- [Record extracts]:
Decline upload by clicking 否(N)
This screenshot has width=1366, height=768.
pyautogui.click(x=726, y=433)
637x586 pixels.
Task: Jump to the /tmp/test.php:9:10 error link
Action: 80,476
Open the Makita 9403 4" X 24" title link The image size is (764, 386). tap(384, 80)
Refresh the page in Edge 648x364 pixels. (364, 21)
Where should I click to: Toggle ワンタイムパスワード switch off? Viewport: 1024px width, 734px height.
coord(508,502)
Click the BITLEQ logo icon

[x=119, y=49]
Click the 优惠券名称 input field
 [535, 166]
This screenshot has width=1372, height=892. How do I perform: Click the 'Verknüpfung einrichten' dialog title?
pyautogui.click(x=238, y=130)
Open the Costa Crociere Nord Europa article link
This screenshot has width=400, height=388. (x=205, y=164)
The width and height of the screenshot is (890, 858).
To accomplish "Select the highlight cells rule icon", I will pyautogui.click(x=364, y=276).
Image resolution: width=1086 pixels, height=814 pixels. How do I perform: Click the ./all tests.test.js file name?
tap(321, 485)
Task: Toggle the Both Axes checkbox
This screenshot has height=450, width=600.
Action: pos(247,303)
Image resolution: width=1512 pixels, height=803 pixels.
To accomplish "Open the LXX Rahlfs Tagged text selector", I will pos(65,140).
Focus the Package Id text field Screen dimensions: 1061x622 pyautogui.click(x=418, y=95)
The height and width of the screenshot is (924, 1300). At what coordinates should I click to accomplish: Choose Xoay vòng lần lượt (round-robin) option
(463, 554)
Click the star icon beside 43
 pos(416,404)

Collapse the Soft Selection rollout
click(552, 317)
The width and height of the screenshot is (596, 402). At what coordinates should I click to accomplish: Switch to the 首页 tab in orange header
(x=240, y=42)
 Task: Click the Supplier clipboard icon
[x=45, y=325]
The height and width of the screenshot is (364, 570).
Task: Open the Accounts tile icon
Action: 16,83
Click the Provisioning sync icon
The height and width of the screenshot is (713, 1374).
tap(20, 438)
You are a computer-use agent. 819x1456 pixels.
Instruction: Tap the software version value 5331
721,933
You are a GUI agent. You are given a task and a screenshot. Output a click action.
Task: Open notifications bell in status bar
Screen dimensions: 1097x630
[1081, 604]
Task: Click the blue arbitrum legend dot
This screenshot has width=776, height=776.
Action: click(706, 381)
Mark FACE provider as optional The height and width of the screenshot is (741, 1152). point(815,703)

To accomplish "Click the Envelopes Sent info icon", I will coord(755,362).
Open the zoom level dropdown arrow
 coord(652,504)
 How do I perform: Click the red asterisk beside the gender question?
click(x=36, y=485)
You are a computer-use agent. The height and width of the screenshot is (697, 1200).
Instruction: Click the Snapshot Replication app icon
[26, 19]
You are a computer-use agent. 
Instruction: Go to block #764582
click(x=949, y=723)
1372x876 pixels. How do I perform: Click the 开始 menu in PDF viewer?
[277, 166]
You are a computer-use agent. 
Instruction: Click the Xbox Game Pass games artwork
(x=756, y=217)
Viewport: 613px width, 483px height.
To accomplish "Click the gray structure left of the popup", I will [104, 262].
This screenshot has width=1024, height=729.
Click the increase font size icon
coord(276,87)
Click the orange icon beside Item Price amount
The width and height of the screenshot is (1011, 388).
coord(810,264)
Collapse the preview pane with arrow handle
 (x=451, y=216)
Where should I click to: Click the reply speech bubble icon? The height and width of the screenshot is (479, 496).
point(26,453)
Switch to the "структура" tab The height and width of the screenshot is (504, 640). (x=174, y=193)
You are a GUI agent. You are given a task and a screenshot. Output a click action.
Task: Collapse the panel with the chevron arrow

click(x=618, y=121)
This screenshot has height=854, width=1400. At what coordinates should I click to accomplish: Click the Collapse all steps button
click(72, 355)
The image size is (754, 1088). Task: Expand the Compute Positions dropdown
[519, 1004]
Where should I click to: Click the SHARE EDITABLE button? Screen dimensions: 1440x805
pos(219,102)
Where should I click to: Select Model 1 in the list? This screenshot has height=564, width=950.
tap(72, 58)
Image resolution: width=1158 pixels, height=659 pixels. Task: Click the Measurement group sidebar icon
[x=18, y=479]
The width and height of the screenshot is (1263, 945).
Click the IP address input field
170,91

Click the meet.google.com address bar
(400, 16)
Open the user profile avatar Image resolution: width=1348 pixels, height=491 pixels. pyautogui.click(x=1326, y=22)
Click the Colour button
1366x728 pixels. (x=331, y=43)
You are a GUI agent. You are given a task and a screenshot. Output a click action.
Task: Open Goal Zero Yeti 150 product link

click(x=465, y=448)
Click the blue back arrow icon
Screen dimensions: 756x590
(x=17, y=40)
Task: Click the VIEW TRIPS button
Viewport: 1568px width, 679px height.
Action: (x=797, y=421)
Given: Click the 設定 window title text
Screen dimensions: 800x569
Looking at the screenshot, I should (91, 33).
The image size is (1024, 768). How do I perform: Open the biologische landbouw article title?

- [Task]:
Extract all lines from the data in which "will" is found.

- [Result]:
To accomplish "Select the highlight cells rule icon", I will pyautogui.click(x=364, y=276).
To accomplish "Open the LXX Rahlfs Tagged text selector", I will pos(65,140).
To accomplish "Click the Envelopes Sent info icon", I will coord(755,362).
To accomplish "Click the gray structure left of the popup", I will [104, 262].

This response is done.